### Activity
What is needed is an exact copy of the entries below, from the line that contains "Viewport: 1512px width, 803px height." through the final line, both included, and nothing else.

### Data for this exercise
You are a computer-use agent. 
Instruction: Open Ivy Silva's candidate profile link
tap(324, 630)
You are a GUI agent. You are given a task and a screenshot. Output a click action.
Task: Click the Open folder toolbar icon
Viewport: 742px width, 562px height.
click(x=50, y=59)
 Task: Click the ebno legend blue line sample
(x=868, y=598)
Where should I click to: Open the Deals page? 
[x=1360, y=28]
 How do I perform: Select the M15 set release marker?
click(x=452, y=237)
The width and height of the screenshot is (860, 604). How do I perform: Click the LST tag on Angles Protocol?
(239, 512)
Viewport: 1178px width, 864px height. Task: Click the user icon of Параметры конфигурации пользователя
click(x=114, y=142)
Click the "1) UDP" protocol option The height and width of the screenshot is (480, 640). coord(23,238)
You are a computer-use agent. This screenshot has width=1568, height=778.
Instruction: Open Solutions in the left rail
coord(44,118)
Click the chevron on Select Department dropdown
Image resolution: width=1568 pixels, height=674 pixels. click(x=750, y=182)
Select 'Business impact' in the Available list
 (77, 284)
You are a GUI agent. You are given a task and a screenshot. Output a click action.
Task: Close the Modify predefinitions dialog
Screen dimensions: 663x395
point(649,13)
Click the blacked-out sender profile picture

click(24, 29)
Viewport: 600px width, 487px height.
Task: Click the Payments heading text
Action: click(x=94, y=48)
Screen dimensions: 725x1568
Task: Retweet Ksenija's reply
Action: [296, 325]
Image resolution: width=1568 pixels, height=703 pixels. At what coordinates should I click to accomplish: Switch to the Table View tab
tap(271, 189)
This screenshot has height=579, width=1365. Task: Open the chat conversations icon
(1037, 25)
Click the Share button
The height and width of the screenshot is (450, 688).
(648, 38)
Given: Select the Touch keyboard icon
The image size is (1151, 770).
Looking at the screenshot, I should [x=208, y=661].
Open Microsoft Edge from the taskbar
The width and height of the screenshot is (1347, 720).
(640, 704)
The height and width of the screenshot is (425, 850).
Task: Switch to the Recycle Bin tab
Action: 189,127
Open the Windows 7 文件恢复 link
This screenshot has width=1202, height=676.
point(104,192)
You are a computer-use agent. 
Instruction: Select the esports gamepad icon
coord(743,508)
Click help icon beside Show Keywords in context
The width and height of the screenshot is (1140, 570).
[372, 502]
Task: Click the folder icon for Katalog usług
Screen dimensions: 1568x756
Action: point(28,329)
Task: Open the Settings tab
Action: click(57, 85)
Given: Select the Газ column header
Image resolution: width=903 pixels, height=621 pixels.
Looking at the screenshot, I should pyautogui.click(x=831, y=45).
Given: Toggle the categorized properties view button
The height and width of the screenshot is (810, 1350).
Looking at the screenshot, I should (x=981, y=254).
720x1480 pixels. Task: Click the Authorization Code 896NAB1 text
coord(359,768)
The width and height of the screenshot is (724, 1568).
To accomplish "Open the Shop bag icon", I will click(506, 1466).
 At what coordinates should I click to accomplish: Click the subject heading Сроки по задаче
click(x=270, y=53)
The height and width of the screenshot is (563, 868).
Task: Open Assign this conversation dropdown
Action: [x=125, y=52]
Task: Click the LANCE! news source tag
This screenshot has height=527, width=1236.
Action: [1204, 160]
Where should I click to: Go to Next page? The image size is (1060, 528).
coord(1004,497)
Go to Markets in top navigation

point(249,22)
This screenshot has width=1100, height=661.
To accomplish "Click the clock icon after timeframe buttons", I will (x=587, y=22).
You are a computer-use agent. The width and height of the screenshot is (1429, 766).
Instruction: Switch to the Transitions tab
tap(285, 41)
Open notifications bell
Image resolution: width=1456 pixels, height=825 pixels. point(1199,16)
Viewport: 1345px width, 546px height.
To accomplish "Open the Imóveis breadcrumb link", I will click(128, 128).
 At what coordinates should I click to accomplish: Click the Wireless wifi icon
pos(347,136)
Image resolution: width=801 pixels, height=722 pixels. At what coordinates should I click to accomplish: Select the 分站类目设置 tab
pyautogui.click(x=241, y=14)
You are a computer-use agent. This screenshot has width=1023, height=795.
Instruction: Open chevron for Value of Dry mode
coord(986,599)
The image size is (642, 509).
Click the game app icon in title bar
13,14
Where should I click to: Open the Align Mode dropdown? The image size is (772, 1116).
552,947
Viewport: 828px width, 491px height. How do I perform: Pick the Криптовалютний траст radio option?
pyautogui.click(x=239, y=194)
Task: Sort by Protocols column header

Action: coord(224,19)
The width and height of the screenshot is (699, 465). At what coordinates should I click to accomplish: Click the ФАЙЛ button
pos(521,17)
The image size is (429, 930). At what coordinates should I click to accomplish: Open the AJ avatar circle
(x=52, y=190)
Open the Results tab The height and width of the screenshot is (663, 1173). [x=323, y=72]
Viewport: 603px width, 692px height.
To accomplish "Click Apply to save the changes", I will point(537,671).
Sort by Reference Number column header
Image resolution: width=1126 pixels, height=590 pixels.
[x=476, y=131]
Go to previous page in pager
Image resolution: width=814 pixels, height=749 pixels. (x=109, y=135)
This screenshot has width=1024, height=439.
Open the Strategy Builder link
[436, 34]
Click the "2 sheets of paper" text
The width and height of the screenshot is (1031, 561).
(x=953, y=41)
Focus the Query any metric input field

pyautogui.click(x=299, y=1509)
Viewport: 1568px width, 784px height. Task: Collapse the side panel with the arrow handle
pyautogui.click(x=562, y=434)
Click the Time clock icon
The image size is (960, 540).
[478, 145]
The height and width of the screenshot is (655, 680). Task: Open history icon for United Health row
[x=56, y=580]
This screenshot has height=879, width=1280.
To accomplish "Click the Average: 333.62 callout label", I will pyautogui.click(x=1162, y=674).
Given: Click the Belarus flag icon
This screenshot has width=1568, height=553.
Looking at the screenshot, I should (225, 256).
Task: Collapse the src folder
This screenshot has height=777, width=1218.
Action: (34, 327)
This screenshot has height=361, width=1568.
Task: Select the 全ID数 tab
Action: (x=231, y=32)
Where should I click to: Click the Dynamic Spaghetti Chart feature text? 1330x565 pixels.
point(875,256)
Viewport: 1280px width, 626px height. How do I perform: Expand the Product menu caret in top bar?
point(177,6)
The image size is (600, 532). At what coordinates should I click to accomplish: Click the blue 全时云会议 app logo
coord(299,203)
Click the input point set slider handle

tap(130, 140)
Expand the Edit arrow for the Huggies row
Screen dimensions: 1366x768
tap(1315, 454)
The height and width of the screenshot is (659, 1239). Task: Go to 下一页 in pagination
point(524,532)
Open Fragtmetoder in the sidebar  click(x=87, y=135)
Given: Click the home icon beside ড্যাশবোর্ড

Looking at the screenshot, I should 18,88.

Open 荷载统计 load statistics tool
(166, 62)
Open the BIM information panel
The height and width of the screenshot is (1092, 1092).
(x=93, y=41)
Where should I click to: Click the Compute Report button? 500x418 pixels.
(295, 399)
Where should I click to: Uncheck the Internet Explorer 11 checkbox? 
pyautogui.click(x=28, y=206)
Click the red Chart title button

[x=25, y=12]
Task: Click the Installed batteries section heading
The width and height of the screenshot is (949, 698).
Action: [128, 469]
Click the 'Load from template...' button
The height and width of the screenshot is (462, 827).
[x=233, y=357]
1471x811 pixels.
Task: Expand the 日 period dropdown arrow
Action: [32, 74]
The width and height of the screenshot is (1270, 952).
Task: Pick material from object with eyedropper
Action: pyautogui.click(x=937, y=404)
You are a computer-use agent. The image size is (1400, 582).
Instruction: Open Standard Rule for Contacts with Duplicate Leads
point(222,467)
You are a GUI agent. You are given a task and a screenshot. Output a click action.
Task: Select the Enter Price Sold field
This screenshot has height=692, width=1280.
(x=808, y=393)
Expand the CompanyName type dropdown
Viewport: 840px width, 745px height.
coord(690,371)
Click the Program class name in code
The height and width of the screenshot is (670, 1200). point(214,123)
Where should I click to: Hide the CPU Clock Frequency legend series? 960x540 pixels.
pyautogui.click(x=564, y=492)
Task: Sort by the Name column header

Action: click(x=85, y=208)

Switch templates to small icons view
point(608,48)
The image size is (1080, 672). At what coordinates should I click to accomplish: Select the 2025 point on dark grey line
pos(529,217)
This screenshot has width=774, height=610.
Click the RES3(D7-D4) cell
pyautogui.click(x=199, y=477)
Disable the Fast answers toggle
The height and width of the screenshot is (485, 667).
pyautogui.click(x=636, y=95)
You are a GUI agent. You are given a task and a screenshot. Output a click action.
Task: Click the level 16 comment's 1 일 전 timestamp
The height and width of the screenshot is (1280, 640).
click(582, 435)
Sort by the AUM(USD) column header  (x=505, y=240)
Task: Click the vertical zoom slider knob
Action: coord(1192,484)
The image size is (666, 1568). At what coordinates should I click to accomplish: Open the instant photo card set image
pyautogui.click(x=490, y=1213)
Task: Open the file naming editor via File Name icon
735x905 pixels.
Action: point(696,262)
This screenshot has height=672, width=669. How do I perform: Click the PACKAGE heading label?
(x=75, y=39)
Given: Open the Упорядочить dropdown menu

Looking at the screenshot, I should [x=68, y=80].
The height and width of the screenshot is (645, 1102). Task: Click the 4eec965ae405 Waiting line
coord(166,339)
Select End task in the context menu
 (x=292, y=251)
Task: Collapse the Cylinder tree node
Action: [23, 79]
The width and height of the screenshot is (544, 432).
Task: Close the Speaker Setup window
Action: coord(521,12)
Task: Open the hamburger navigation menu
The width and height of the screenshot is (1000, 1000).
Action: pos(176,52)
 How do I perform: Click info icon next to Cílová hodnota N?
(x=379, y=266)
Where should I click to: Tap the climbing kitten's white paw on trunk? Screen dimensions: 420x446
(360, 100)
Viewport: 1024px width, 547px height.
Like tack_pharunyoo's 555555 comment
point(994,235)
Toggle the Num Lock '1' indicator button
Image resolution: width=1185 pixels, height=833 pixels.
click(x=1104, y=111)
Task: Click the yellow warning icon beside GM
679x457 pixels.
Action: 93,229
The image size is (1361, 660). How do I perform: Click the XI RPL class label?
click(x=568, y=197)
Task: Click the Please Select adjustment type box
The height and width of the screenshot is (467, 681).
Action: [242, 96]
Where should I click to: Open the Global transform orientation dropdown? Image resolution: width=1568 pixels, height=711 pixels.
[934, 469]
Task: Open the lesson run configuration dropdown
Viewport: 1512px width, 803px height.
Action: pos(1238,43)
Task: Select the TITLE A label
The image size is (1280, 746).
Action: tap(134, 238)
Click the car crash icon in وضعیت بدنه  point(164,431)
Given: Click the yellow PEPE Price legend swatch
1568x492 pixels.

### Finished exercise
Viewport: 1512px width, 803px height.
Action: pos(1238,43)
Task: Select the TITLE A label
The image size is (1280, 746).
Action: tap(134, 238)
Click the car crash icon in وضعیت بدنه  point(164,431)
Given: Click the yellow PEPE Price legend swatch
1568x492 pixels.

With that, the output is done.